Descent Representations of Generalized Coinvariant Algebras

TL;DR

This paper extends the combinatorial and algebraic understanding of coinvariant algebras and their generalizations for symmetric groups and complex reflection groups, connecting to the Delta Conjecture and Macdonald polynomials.

Contribution

It generalizes the descent representation descriptions from classical coinvariant algebras to their extended versions for complex reflection groups.

Findings

Extended the Frobenius image description to $R_{n,k}$ and $S_{n,k}$

Connected descent representations to the Delta Conjecture

Provided new combinatorial bases for generalized coinvariant algebras

Abstract

The coinvariant algebra $R_n$ is a well-studied $\mathfrak{S}_n$-module that is a graded version of the regular representation of $\mathfrak{S}_n$. Using a straightening algorithm on monomials and the Garsia-Stanton basis, Adin, Brenti, and Roichman gave a description of the Frobenius image of $R_n$, graded by partitions, in terms of descents of standard Young tableaux.
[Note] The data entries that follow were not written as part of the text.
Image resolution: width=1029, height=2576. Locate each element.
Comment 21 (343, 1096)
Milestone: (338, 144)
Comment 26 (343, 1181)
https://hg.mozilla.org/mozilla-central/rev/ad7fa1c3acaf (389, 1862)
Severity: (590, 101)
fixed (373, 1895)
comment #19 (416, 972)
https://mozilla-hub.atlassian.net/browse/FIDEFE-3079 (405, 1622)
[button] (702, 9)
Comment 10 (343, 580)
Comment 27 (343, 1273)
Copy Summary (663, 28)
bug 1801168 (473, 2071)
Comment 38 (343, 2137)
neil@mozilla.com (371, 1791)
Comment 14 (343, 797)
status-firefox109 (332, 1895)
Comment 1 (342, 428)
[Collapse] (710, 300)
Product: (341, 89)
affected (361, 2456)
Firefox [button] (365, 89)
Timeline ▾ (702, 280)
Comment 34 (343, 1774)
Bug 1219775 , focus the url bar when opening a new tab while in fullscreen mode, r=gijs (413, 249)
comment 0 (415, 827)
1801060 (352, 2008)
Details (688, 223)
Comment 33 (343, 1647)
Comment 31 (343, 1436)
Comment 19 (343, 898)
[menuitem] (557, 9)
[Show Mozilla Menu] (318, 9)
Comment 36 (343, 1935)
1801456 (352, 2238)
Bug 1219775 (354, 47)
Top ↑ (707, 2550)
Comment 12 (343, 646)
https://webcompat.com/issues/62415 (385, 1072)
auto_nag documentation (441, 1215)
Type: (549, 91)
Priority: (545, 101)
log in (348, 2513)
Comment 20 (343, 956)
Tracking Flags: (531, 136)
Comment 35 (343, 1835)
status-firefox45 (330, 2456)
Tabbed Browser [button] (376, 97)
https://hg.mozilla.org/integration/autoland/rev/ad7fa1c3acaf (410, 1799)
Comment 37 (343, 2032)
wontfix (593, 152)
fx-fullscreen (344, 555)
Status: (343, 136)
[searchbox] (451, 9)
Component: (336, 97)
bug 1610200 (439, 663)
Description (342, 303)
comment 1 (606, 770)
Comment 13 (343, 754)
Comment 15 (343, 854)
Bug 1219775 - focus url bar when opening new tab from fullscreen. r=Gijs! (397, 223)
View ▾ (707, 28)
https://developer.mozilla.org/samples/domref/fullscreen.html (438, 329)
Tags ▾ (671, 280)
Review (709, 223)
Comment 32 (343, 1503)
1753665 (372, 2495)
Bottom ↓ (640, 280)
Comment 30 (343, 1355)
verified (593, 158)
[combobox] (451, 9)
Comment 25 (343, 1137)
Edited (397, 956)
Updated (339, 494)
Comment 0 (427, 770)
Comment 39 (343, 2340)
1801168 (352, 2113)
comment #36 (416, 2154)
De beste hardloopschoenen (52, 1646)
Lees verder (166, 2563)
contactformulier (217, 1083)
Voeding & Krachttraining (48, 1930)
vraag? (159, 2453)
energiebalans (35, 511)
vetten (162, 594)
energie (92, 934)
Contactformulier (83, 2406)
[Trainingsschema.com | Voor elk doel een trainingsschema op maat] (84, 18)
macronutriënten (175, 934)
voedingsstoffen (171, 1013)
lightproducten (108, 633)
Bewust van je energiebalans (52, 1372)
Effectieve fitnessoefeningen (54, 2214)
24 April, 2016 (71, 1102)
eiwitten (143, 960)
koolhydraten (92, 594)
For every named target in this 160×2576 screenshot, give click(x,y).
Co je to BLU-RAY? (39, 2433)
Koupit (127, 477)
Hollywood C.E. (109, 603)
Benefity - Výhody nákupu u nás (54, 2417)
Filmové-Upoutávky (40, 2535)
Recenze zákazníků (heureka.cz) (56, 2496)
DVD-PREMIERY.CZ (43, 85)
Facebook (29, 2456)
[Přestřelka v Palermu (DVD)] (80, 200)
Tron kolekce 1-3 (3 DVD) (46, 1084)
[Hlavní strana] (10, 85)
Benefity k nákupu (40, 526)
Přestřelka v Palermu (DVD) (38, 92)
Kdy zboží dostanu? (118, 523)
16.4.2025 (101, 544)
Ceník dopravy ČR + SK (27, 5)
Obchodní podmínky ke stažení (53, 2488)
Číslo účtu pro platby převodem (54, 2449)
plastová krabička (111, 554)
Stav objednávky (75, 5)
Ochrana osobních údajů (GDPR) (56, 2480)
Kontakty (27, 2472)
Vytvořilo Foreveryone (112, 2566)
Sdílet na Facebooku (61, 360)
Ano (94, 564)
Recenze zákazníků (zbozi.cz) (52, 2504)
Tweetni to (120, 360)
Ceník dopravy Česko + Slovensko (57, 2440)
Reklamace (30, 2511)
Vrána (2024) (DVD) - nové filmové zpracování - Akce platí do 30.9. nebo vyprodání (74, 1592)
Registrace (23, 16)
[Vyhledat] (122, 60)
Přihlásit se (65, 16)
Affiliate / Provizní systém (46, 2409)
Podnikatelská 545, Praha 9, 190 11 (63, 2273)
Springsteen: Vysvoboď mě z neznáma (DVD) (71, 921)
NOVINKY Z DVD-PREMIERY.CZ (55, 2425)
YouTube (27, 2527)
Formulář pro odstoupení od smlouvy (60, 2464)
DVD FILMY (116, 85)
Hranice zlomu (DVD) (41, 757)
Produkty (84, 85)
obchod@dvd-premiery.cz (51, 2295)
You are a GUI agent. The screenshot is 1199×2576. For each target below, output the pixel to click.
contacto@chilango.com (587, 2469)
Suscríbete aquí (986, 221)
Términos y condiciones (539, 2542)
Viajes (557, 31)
Motivated by the Delta Conjecture of Macdonald polynomials, Haglund, Rhoades, and Shimozono gave an extension of the coinvariant algebra $R_{n,k}$ and an extension of the Garsia-Stanton basis. Chan and Rhoades further extend these results from $\mathfrak{S}_n$ to the complex reflection group $G(r,1,n)$ by defining a $G(r,1,n)$ module $S_{n,k}$ that generalizes the coinvariant algebra for $G(r,1,n)$. We extend the results of Adin, Brenti, and Roichman to $R_{n,k}$ and $S_{n,k}$.